**Aim**
Reproduce the following lines without any changes.

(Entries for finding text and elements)
>> BEGIN

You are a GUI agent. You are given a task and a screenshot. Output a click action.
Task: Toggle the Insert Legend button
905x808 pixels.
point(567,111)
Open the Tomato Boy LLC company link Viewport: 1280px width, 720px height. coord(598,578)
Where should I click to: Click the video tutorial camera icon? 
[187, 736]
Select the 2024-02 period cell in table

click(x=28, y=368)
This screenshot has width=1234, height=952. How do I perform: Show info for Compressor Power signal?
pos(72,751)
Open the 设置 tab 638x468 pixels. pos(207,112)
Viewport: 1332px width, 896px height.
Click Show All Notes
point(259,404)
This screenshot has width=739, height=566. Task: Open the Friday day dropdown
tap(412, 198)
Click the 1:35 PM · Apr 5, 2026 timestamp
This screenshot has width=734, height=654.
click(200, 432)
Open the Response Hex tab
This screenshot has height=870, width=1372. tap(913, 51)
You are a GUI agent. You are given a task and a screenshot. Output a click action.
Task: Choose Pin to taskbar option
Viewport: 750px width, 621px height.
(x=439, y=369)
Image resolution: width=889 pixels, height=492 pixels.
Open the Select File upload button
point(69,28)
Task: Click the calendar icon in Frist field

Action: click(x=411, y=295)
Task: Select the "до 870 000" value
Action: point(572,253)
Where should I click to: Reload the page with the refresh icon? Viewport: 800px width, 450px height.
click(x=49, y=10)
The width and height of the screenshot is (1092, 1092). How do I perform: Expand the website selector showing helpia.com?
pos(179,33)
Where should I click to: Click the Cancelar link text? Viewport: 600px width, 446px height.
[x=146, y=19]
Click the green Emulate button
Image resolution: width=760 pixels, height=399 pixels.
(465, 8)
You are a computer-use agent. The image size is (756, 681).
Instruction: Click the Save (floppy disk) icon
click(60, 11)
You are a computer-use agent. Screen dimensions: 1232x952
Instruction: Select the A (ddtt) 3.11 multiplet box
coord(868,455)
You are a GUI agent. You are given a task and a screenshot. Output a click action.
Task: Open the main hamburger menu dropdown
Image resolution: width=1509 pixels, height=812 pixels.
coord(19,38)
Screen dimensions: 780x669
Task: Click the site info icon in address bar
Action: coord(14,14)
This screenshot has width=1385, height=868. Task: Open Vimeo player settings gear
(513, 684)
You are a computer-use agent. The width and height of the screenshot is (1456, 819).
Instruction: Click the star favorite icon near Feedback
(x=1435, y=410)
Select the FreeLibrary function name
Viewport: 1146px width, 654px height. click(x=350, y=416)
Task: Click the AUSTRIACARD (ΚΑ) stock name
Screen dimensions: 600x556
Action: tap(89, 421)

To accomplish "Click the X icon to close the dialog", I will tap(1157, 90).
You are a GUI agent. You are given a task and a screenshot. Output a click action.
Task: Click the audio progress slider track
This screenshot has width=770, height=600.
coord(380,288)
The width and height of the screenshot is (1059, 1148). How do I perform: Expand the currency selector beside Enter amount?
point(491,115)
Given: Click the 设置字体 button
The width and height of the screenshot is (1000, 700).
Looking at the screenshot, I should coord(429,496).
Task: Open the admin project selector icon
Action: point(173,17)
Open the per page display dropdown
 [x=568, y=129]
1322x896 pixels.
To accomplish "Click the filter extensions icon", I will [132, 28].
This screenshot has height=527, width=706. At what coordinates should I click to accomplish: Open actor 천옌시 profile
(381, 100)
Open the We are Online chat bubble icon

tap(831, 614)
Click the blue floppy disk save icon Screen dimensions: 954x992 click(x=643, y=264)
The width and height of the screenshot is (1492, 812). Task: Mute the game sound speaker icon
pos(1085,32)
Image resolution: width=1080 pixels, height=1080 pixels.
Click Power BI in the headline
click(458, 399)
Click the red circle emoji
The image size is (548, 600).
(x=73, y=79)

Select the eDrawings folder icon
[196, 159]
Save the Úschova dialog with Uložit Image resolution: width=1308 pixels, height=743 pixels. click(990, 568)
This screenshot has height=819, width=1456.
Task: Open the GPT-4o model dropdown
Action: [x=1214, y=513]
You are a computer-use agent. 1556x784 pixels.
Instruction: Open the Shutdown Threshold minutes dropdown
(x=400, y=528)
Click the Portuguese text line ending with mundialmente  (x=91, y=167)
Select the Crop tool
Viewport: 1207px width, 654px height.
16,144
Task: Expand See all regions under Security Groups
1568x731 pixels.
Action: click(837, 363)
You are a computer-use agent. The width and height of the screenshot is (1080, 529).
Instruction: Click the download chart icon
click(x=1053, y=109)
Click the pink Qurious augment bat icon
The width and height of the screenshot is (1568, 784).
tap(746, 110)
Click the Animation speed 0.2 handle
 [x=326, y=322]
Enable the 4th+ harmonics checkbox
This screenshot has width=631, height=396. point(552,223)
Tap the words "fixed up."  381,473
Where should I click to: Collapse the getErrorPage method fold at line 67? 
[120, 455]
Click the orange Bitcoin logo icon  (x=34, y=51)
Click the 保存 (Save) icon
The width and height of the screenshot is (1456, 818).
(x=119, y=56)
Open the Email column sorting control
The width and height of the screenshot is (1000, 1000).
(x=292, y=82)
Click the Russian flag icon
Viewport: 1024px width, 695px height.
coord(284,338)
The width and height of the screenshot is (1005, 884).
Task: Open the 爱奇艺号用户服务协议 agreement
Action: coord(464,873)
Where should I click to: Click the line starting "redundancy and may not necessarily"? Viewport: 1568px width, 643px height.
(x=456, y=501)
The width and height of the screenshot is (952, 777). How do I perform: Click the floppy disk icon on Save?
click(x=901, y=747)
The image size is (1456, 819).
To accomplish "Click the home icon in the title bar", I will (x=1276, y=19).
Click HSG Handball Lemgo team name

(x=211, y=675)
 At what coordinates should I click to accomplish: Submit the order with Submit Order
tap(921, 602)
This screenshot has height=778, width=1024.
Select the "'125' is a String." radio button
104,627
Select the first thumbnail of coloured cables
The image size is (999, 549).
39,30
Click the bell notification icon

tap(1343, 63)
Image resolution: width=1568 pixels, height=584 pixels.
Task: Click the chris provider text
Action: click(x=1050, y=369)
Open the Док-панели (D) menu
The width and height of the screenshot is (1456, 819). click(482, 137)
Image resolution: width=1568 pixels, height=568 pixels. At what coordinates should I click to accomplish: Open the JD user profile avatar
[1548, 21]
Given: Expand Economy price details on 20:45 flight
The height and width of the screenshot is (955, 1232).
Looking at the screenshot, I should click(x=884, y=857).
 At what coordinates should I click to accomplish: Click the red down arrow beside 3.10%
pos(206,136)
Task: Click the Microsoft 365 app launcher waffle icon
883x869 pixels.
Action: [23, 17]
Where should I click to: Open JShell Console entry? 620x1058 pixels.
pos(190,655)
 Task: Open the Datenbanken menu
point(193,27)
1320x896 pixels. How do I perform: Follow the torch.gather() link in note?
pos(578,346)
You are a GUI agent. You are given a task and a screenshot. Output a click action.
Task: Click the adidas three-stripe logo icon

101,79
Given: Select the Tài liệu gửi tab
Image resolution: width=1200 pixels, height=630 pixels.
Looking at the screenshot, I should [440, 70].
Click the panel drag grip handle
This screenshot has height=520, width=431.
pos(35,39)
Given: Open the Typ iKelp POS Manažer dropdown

>> END

**Answer for this exercise**
You are a GUI agent. You are given a task and a screenshot. Output a click action.
Task: Toggle the Insert Legend button
905x808 pixels.
point(567,111)
Open the Tomato Boy LLC company link Viewport: 1280px width, 720px height. coord(598,578)
Where should I click to: Click the video tutorial camera icon? 
[187, 736]
Select the 2024-02 period cell in table

click(x=28, y=368)
This screenshot has width=1234, height=952. How do I perform: Show info for Compressor Power signal?
pos(72,751)
Open the 设置 tab 638x468 pixels. pos(207,112)
Viewport: 1332px width, 896px height.
Click Show All Notes
point(259,404)
This screenshot has width=739, height=566. Task: Open the Friday day dropdown
tap(412, 198)
Click the 1:35 PM · Apr 5, 2026 timestamp
This screenshot has width=734, height=654.
click(200, 432)
Open the Response Hex tab
This screenshot has height=870, width=1372. tap(913, 51)
You are a GUI agent. You are given a task and a screenshot. Output a click action.
Task: Choose Pin to taskbar option
Viewport: 750px width, 621px height.
(x=439, y=369)
Image resolution: width=889 pixels, height=492 pixels.
Open the Select File upload button
point(69,28)
Task: Click the calendar icon in Frist field

Action: click(x=411, y=295)
Task: Select the "до 870 000" value
Action: point(572,253)
Where should I click to: Reload the page with the refresh icon? Viewport: 800px width, 450px height.
click(x=49, y=10)
The width and height of the screenshot is (1092, 1092). How do I perform: Expand the website selector showing helpia.com?
pos(179,33)
Where should I click to: Click the Cancelar link text? Viewport: 600px width, 446px height.
[x=146, y=19]
Click the green Emulate button
Image resolution: width=760 pixels, height=399 pixels.
(465, 8)
You are a computer-use agent. The image size is (756, 681).
Instruction: Click the Save (floppy disk) icon
click(60, 11)
You are a computer-use agent. Screen dimensions: 1232x952
Instruction: Select the A (ddtt) 3.11 multiplet box
coord(868,455)
You are a GUI agent. You are given a task and a screenshot. Output a click action.
Task: Open the main hamburger menu dropdown
Image resolution: width=1509 pixels, height=812 pixels.
coord(19,38)
Screen dimensions: 780x669
Task: Click the site info icon in address bar
Action: coord(14,14)
This screenshot has width=1385, height=868. Task: Open Vimeo player settings gear
(513, 684)
You are a computer-use agent. The width and height of the screenshot is (1456, 819).
Instruction: Click the star favorite icon near Feedback
(x=1435, y=410)
Select the FreeLibrary function name
Viewport: 1146px width, 654px height. click(x=350, y=416)
Task: Click the AUSTRIACARD (ΚΑ) stock name
Screen dimensions: 600x556
Action: tap(89, 421)

To accomplish "Click the X icon to close the dialog", I will tap(1157, 90).
You are a GUI agent. You are given a task and a screenshot. Output a click action.
Task: Click the audio progress slider track
This screenshot has width=770, height=600.
coord(380,288)
The width and height of the screenshot is (1059, 1148). How do I perform: Expand the currency selector beside Enter amount?
point(491,115)
Given: Click the 设置字体 button
The width and height of the screenshot is (1000, 700).
Looking at the screenshot, I should coord(429,496).
Task: Open the admin project selector icon
Action: point(173,17)
Open the per page display dropdown
 [x=568, y=129]
1322x896 pixels.
To accomplish "Click the filter extensions icon", I will [132, 28].
This screenshot has height=527, width=706. At what coordinates should I click to accomplish: Open actor 천옌시 profile
(381, 100)
Open the We are Online chat bubble icon

tap(831, 614)
Click the blue floppy disk save icon Screen dimensions: 954x992 click(x=643, y=264)
The width and height of the screenshot is (1492, 812). Task: Mute the game sound speaker icon
pos(1085,32)
Image resolution: width=1080 pixels, height=1080 pixels.
Click Power BI in the headline
click(458, 399)
Click the red circle emoji
The image size is (548, 600).
(x=73, y=79)

Select the eDrawings folder icon
[196, 159]
Save the Úschova dialog with Uložit Image resolution: width=1308 pixels, height=743 pixels. click(990, 568)
This screenshot has height=819, width=1456.
Task: Open the GPT-4o model dropdown
Action: [x=1214, y=513]
You are a computer-use agent. 1556x784 pixels.
Instruction: Open the Shutdown Threshold minutes dropdown
(x=400, y=528)
Click the Portuguese text line ending with mundialmente  (x=91, y=167)
Select the Crop tool
Viewport: 1207px width, 654px height.
16,144
Task: Expand See all regions under Security Groups
1568x731 pixels.
Action: click(837, 363)
You are a computer-use agent. The width and height of the screenshot is (1080, 529).
Instruction: Click the download chart icon
click(x=1053, y=109)
Click the pink Qurious augment bat icon
The width and height of the screenshot is (1568, 784).
tap(746, 110)
Click the Animation speed 0.2 handle
 [x=326, y=322]
Enable the 4th+ harmonics checkbox
This screenshot has width=631, height=396. point(552,223)
Tap the words "fixed up."  381,473
Where should I click to: Collapse the getErrorPage method fold at line 67? 
[120, 455]
Click the orange Bitcoin logo icon  (x=34, y=51)
Click the 保存 (Save) icon
The width and height of the screenshot is (1456, 818).
(x=119, y=56)
Open the Email column sorting control
The width and height of the screenshot is (1000, 1000).
(x=292, y=82)
Click the Russian flag icon
Viewport: 1024px width, 695px height.
coord(284,338)
The width and height of the screenshot is (1005, 884).
Task: Open the 爱奇艺号用户服务协议 agreement
Action: coord(464,873)
Where should I click to: Click the line starting "redundancy and may not necessarily"? Viewport: 1568px width, 643px height.
(x=456, y=501)
The width and height of the screenshot is (952, 777). How do I perform: Click the floppy disk icon on Save?
click(x=901, y=747)
The image size is (1456, 819).
To accomplish "Click the home icon in the title bar", I will (x=1276, y=19).
Click HSG Handball Lemgo team name

(x=211, y=675)
 At what coordinates should I click to accomplish: Submit the order with Submit Order
tap(921, 602)
This screenshot has height=778, width=1024.
Select the "'125' is a String." radio button
104,627
Select the first thumbnail of coloured cables
The image size is (999, 549).
39,30
Click the bell notification icon

tap(1343, 63)
Image resolution: width=1568 pixels, height=584 pixels.
Task: Click the chris provider text
Action: click(x=1050, y=369)
Open the Док-панели (D) menu
The width and height of the screenshot is (1456, 819). click(482, 137)
Image resolution: width=1568 pixels, height=568 pixels. At what coordinates should I click to accomplish: Open the JD user profile avatar
[1548, 21]
Given: Expand Economy price details on 20:45 flight
The height and width of the screenshot is (955, 1232).
Looking at the screenshot, I should click(x=884, y=857).
 At what coordinates should I click to accomplish: Click the red down arrow beside 3.10%
pos(206,136)
Task: Click the Microsoft 365 app launcher waffle icon
883x869 pixels.
Action: [23, 17]
Where should I click to: Open JShell Console entry? 620x1058 pixels.
pos(190,655)
 Task: Open the Datenbanken menu
point(193,27)
1320x896 pixels. How do I perform: Follow the torch.gather() link in note?
pos(578,346)
You are a GUI agent. You are given a task and a screenshot. Output a click action.
Task: Click the adidas three-stripe logo icon

101,79
Given: Select the Tài liệu gửi tab
Image resolution: width=1200 pixels, height=630 pixels.
Looking at the screenshot, I should [440, 70].
Click the panel drag grip handle
This screenshot has height=520, width=431.
pos(35,39)
Given: Open the Typ iKelp POS Manažer dropdown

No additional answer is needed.